The driver made it through, the woman drowned in the sewage and the authorities are still bouncing the blame back and forth. Apparently it was an Iraqi women. She escaped death in Iraq, only to meet it face to face in a Yemeni gutter.

This is not the first or only incident of the like. October 2006 in Ibb, five people met their fate the same way, and in March the same year a man with a child drowned in gutter in Sana'a. That very month in Taiz four people died while digging a sewage den for their home, knowing little that they were actually digging their own grave.
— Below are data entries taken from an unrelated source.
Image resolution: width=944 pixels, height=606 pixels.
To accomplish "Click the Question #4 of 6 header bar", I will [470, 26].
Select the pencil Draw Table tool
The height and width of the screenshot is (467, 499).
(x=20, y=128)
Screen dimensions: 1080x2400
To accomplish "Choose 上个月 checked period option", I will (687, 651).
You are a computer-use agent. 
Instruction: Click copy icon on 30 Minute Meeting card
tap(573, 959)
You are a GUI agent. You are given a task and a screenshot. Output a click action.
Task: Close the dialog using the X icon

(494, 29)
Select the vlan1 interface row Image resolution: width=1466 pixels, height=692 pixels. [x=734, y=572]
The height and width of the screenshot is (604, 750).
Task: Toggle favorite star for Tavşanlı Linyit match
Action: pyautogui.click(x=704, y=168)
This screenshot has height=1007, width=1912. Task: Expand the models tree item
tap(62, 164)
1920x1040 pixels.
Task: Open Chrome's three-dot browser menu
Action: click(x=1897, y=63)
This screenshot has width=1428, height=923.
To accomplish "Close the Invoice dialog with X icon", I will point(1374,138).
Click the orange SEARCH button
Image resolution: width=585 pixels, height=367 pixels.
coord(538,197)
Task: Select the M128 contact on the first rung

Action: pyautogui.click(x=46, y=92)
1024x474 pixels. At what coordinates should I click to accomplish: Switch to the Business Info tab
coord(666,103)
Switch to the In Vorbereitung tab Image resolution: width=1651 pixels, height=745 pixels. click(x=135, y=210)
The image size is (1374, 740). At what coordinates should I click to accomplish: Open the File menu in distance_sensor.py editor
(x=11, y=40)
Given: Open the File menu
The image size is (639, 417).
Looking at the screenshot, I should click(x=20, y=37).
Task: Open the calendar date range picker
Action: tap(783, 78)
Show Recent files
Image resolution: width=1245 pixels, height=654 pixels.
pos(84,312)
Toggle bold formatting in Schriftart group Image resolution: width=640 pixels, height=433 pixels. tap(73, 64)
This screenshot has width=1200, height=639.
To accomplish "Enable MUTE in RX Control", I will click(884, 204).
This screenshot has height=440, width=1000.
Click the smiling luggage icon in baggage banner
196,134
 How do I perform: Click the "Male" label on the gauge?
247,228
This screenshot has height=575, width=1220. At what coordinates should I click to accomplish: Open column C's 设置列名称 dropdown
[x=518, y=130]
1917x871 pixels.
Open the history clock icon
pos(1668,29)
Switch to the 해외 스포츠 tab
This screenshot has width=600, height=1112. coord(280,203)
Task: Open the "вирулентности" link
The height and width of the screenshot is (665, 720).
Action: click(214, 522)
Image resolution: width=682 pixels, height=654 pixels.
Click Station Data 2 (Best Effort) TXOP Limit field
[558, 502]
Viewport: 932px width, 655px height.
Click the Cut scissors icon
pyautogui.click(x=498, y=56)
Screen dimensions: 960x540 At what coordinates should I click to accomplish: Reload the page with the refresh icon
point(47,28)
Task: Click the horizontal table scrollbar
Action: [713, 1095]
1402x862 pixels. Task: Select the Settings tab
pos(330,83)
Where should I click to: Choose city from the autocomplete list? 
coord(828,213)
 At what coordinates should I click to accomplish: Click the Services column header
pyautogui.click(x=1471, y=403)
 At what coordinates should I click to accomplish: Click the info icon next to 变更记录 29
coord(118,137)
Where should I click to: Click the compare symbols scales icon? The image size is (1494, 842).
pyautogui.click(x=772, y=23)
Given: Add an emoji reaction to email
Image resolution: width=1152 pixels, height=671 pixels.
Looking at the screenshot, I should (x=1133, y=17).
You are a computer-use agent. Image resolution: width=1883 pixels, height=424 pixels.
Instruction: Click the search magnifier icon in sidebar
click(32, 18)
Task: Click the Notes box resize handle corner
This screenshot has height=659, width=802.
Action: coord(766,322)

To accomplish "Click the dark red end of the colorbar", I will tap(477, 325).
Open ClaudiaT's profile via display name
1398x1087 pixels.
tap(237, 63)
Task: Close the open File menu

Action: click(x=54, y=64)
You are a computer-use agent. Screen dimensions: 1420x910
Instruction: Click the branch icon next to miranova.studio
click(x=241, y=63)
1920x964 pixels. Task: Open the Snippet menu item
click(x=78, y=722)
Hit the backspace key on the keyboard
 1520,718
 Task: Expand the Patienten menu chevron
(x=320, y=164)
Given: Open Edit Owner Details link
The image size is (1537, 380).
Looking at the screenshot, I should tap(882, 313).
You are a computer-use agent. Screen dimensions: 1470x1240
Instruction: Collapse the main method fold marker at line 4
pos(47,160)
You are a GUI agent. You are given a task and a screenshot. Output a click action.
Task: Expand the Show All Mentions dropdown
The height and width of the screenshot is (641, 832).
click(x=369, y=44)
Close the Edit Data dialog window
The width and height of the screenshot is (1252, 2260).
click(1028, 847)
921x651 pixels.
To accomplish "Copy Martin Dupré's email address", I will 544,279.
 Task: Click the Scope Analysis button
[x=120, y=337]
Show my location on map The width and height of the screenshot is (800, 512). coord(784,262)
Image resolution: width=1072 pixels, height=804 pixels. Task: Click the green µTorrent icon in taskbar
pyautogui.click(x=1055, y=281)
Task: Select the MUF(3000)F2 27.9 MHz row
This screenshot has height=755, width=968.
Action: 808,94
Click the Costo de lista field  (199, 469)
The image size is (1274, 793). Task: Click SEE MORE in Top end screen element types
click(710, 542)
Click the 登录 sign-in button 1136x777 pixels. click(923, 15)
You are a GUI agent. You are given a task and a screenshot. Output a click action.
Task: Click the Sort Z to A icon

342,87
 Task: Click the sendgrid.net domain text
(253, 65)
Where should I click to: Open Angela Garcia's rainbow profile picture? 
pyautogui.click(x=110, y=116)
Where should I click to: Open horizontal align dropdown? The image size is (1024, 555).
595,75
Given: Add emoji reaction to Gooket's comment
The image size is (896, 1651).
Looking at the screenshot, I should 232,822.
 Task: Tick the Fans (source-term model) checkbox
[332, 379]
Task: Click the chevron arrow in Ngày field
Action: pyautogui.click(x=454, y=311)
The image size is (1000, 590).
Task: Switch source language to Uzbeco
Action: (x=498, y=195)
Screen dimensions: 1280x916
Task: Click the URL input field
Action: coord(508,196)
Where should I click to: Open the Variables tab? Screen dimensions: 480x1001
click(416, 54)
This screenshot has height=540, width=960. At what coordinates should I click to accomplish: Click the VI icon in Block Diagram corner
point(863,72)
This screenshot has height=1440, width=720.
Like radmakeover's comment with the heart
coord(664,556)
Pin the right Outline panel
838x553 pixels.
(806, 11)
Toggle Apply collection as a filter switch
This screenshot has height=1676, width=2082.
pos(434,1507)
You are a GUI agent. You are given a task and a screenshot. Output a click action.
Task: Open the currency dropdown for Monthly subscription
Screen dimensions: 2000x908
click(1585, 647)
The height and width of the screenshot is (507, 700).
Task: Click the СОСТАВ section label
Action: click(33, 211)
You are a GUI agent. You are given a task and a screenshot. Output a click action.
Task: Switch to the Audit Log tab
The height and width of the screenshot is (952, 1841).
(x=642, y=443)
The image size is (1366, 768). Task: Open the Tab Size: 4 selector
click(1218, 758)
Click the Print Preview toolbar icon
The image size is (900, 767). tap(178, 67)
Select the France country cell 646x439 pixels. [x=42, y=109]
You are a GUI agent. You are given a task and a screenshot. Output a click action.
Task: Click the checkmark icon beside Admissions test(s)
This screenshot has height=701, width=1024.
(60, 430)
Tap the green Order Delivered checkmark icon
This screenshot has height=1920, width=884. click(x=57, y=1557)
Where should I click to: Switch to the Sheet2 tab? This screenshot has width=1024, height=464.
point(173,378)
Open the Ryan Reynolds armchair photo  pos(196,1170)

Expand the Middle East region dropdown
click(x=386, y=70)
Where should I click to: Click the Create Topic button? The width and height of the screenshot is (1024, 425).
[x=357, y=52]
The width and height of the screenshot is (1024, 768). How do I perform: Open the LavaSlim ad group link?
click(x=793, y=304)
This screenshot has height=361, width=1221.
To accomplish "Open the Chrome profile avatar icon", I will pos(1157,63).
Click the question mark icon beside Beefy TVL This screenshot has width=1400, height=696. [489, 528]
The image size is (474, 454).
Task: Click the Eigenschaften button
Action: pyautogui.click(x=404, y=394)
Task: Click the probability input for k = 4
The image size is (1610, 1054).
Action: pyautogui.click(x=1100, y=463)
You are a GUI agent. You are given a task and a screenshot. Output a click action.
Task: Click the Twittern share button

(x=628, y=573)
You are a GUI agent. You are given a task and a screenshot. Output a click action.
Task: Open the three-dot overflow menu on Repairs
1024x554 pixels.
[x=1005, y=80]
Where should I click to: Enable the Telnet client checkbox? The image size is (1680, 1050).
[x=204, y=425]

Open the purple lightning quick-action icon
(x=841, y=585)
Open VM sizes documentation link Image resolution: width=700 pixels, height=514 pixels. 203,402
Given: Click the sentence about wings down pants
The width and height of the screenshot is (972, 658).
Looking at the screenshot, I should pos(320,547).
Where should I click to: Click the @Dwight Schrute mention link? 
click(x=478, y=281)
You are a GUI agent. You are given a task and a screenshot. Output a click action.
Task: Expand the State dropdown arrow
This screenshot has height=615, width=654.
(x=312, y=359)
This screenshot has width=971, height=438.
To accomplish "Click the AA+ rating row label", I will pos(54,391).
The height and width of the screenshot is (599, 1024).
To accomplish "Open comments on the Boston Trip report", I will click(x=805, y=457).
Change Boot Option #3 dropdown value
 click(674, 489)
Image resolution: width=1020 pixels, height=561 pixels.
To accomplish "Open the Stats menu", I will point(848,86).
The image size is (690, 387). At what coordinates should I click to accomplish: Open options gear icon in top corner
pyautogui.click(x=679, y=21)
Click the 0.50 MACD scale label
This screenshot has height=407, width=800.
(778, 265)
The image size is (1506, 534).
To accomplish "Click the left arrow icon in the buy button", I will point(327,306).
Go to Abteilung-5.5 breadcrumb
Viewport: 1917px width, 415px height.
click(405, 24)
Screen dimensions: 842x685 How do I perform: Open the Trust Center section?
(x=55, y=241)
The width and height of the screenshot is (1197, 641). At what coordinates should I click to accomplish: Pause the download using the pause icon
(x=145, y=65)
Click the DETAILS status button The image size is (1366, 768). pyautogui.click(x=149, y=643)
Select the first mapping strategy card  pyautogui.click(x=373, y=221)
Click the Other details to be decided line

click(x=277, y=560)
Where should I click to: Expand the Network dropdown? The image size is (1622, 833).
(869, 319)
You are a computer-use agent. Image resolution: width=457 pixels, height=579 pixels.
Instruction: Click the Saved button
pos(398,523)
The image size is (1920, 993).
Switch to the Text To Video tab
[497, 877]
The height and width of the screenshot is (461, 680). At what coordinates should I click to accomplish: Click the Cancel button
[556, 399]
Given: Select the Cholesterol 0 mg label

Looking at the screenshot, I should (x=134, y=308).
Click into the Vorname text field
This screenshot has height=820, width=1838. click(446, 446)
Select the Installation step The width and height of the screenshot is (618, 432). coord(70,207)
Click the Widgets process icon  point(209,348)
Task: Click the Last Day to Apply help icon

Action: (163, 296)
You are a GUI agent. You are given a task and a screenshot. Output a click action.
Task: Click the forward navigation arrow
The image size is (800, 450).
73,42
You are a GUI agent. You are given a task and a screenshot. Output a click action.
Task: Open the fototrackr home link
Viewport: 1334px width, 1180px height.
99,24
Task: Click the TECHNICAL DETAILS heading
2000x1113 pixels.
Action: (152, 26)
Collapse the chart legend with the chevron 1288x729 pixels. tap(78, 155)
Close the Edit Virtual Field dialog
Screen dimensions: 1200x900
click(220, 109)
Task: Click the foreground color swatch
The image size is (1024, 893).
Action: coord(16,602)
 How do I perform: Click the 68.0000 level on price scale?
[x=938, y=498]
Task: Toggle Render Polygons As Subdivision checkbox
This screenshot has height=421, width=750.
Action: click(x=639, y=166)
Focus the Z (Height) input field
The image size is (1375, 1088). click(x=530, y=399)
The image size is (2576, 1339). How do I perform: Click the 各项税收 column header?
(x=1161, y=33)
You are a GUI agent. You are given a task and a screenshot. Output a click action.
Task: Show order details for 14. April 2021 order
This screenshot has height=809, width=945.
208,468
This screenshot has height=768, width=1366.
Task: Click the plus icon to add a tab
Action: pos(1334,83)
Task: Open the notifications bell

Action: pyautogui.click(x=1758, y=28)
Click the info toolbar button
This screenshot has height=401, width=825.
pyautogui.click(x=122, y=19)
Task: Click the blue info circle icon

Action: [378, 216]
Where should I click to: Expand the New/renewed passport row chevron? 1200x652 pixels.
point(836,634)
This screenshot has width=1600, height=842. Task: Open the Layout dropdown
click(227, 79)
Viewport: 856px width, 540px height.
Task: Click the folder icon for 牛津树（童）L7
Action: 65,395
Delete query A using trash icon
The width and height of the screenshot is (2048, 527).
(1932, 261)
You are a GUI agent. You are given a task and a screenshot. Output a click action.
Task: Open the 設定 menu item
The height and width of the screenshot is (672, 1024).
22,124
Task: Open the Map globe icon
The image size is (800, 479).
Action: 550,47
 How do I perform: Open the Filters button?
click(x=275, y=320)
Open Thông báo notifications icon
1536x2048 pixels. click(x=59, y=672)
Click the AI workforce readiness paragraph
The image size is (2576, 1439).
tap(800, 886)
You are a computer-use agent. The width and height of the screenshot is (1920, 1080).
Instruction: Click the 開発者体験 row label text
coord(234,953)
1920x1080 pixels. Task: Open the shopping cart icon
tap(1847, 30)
The way things work at this part of the world, people randomly dig cavities in the ground and connect it through pipes from their home outlets. Once that shabby hole is filled with waste, it leaks out and erupts causing a terrible smell and semi liquid mess in the neighbourhood.

If authorities get wind of this, which is really a very easy thing considering the smell, they come to the location and demand the citizens to deal with the problem. Now there are three scenarios: one is that the citizens don't mind the problem, buy some dirt and burry the gutter and start digging another one. Obviously they would need to buy off the “very concerned” authorities with a few thousand riyals for Qat. The second scenario is that the people really want to do it right, so they ask the authorities to build them a modern sewage system. Then they have to fill an application, sign and stamp it by X, Y, and Z, and cough up thousands of Riyals. The government workers would then dig up the whole road, break the asphalt, stop the cars from coming and going for weeks, and worse the people would have to go somewhere else when they have to “go”. Eventually the neighbourhood would have their sewage system and a very messy street.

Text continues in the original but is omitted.